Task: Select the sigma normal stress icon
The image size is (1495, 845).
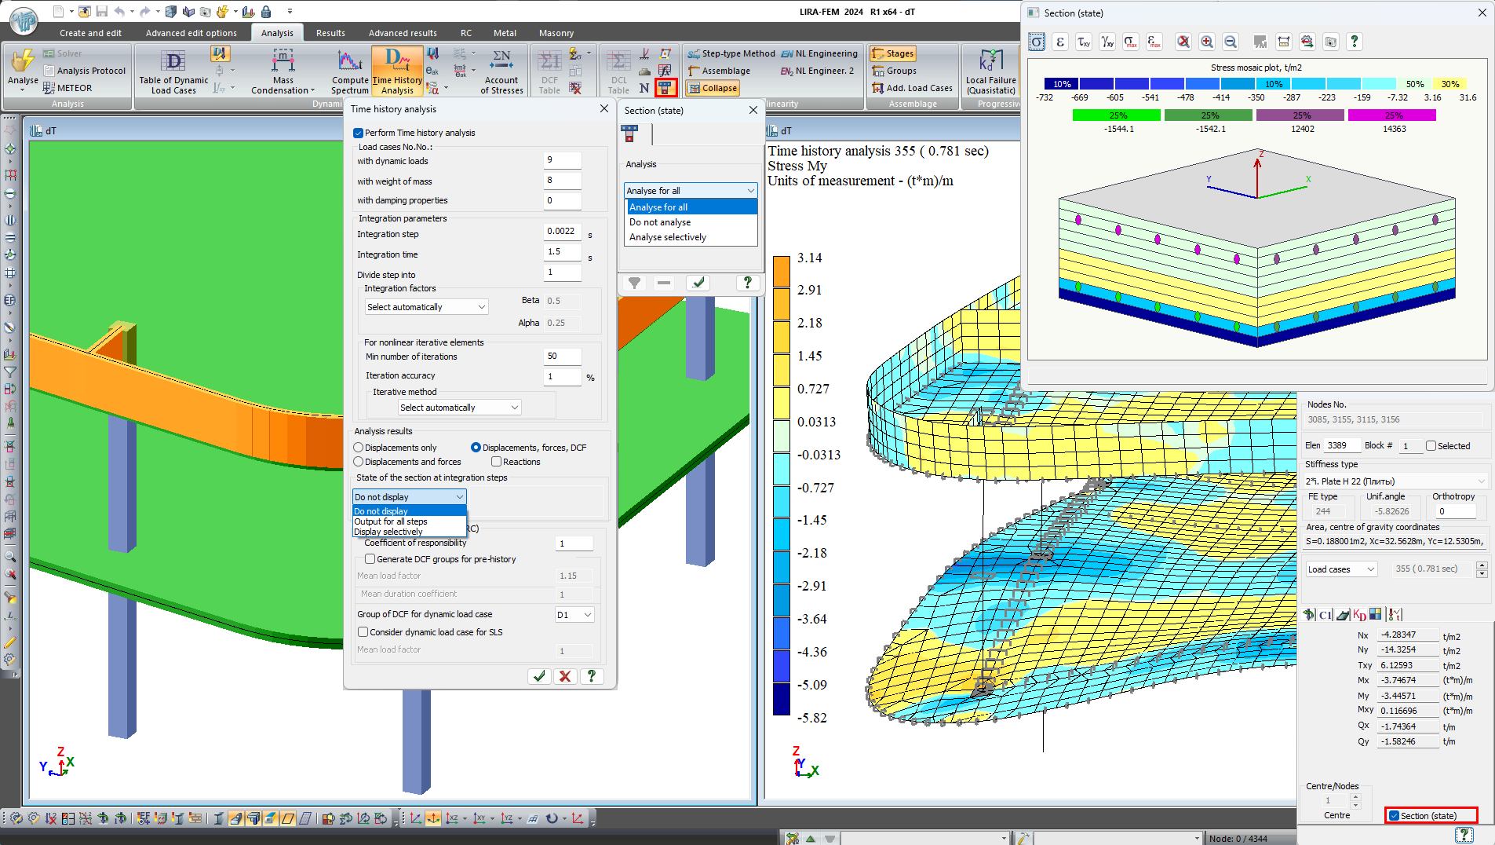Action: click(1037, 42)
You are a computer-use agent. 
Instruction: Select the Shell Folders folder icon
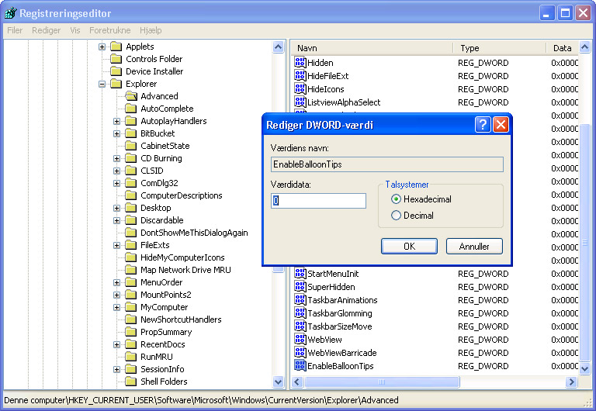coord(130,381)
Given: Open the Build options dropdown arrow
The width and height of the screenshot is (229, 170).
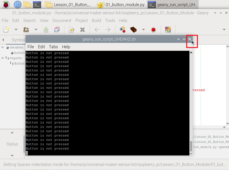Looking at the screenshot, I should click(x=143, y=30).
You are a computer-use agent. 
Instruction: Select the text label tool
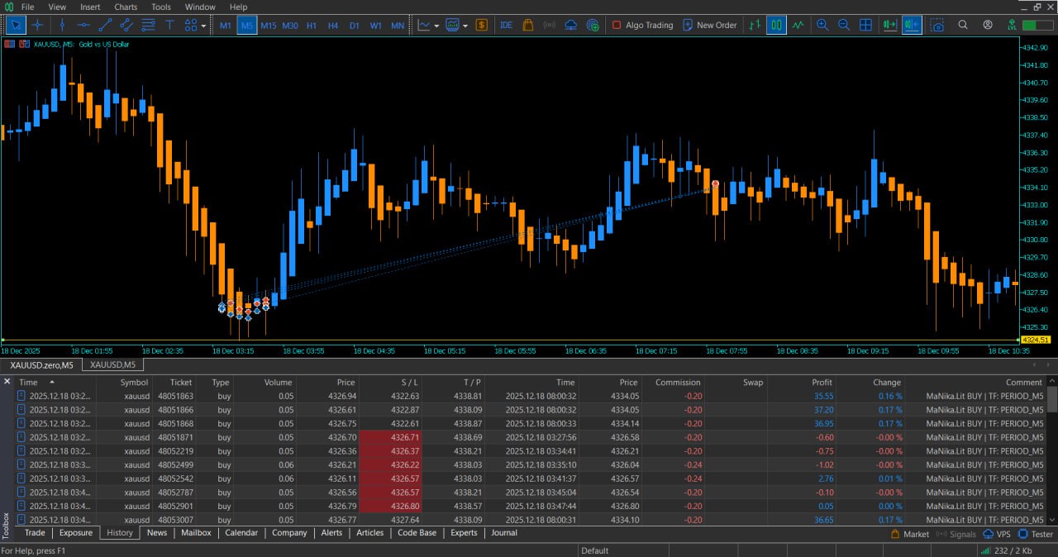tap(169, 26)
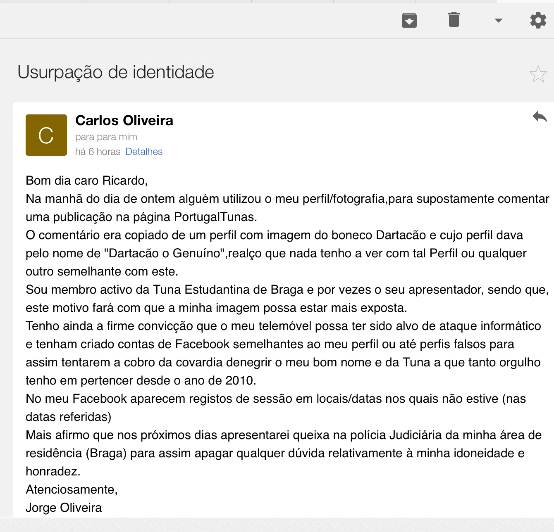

§

(EXERCISE DESCRIPTION): Would you retype every line shown above exactly, leaving the pictures aside?

(WRITTEN RESPONSE):
Task: Select the sigma normal stress icon
The image size is (1495, 845).
Action: click(1037, 42)
You are a computer-use agent. 
Instruction: Select the Shell Folders folder icon
coord(130,381)
Given: Open the Build options dropdown arrow
The width and height of the screenshot is (229, 170).
Looking at the screenshot, I should click(x=143, y=30).
You are a computer-use agent. 
Instruction: Select the text label tool
tap(169, 26)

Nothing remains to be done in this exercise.